A pastor-turned-tattoo artist shows how small businesses can make their mark

Part 4 of the Small Business Revolution series

By Amanda Brinkman – Guest Writer
Wed, 2016-11-30 12:27

[This is the fourth in a series of articles from Amanda Brinkman. Click here to read the previous article.]

A good idea is a good idea. Right out of the gate, some small businesses have a plan and a market and are successful from the start. That’s what happened when Matt Haynes saw a great market opportunity and opened Filament Tattoo, debuting a clean, high-quality tattoo and piercing shop in the rural community of downtown Wabash, Indiana.

Like that of many Minnesota entrepreneurs, the story that led to Matt opening Filament is unique: a pastor for 15 years, he needed a new challenge. He left the pulpit, grew out an impressive beard, quit covering up his tattoos and opened his business. With a knack for marketing and a love for connecting with people, Matt instantly found a market and following with Filament.

As Matt frequently explains, people who come in for tattoos are often celebrating or commemorating a major event. In these moments, the former pastor is able to connect with customers and learn their stories, often finding deeper connection in those conversations than when he was in a church. But the success of Filament won’t come in those interactions with Wabashians alone; it will come in expanding their base. As natural of a marketer as Matt is, he lacked some of the basic staples that are crucial to expanding any small business.

View the full Small Business Revolution episode about Matt’s business here, and check out the tips below to see how you can apply some of Matt’s learnings to your own operations.

1. Showcase your finest work — and your people.

With few other options in the region, Filament naturally attracted customers who were already used to getting tattoos. Yet Filament lacked a website where his artists could show off not only their creations, but also their compelling stories. We put Matt’s story front and center on a new website, complete with professional photography, bios of his artists and options for those looking for art beyond the traditional tattoo design. Your team is your differentiator in many businesses, so be sure to showcase them and their work.

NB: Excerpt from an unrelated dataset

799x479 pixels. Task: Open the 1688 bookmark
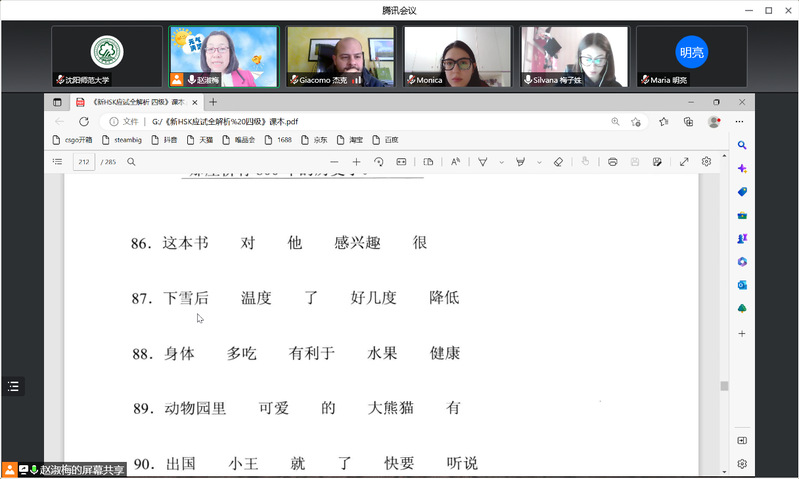tap(278, 140)
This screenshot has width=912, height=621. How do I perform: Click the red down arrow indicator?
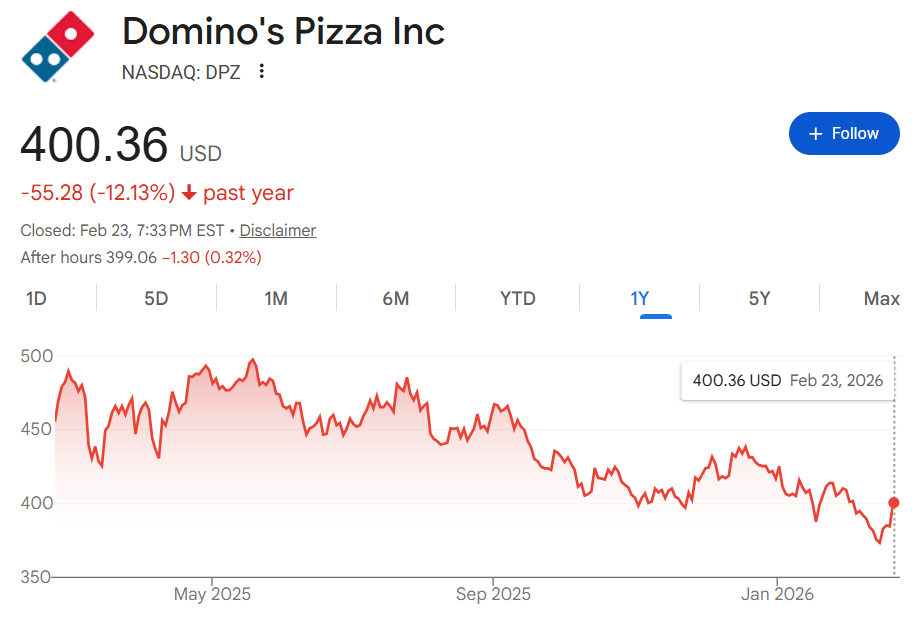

2. Don’t just talk at your audience. Truly engage.

It isn’t enough to have a website and a social media profile. Today, small businesses need to not only connect with their customers, but to engage with them in meaningful ways. We helped Matt develop a Facebook Family page, inviting customers and friends to join and learn more about the business. Today, Filament has more than 10,000 followers and Matt regularly updates the feed with specials and discounts — and even conducts live events to keep the audience engaged and in real-time conversation.

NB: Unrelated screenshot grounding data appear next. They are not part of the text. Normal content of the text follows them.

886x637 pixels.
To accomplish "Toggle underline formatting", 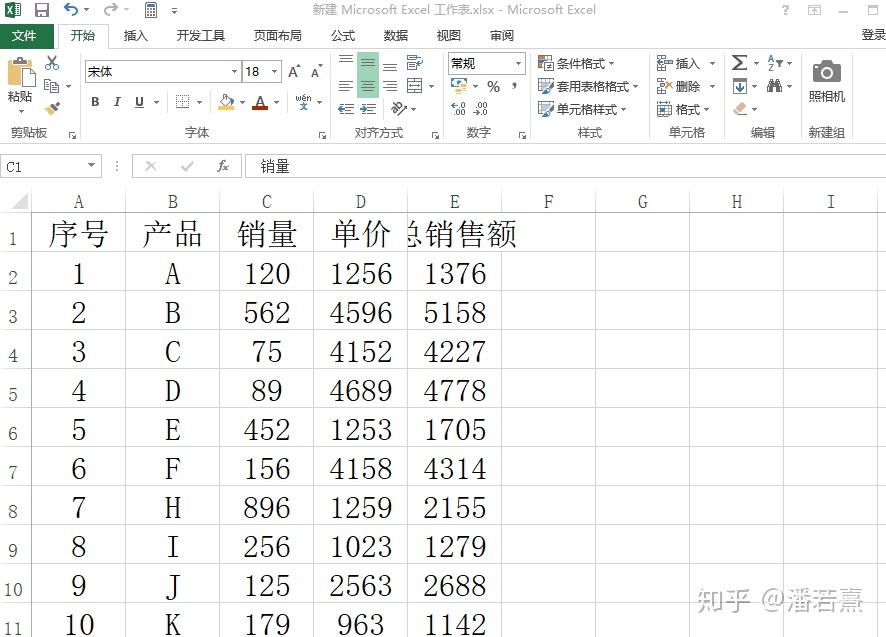I will [x=138, y=102].
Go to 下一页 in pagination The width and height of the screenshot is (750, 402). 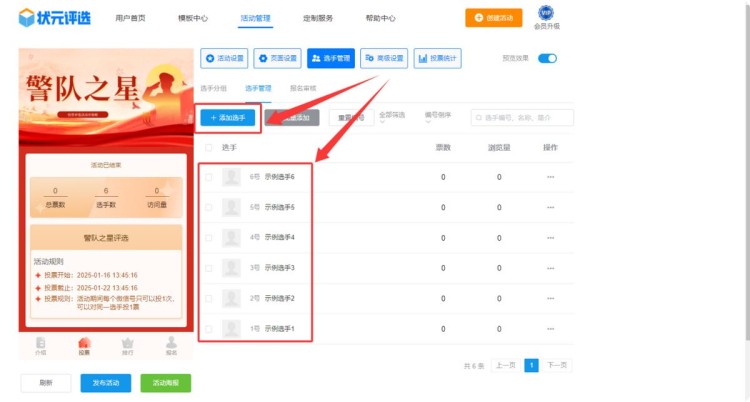click(557, 366)
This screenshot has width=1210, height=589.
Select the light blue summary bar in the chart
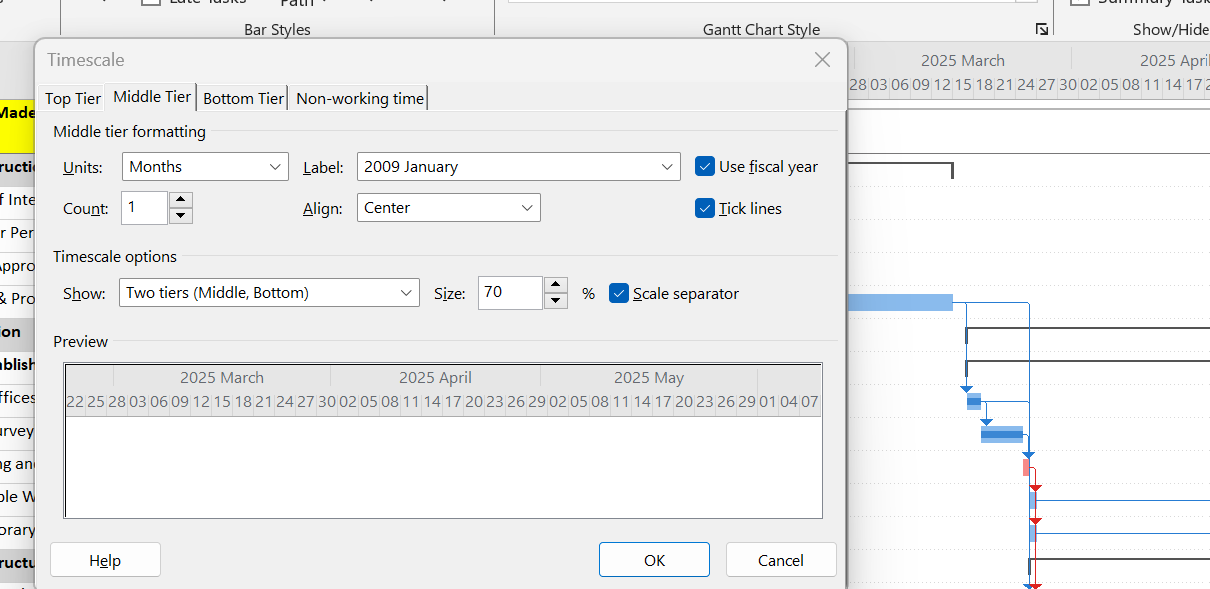point(900,301)
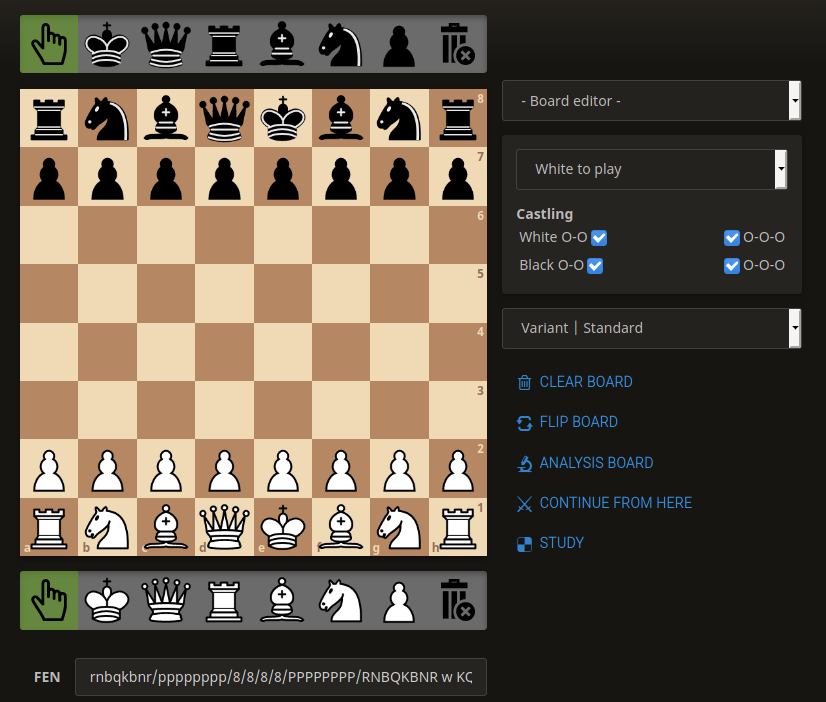Activate the trash tool in the bottom palette
This screenshot has width=826, height=702.
pyautogui.click(x=457, y=600)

3. Be yourself and don’t forget to leverage your own strengths.

I often say that most small business owners didn’t go into business because they love marketing — they did it because they’re passionate about running the business itself. But there are rare people like Matt who are just so naturally good at it. We encouraged him to continue to be himself, to use his gifts as a preacher and storyteller to share the inspiring narrative of his life and of his business. In order to empower Matt to take that storytelling to an all new level, we gave Matt his own professional camera, to capture video and photos about what he does every day, thereby continuing to market his business and being true to himself.

How can you infuse more of yourself into your business, leveraging your strengths and passions? Doing what you love is a big part of ensuring that success will come your way — show that passion to add your personality to your brand.

Amanda Brinkman is Chief Brand and Communications Officer at Deluxe Corporation, which provides marketing and business services to millions of small businesses and financial institutions. Amanda helped create the “Small Business Revolution,” a movement to highlight the importance of small businesses, while awarding a $500,000 revitalization to deserving small towns.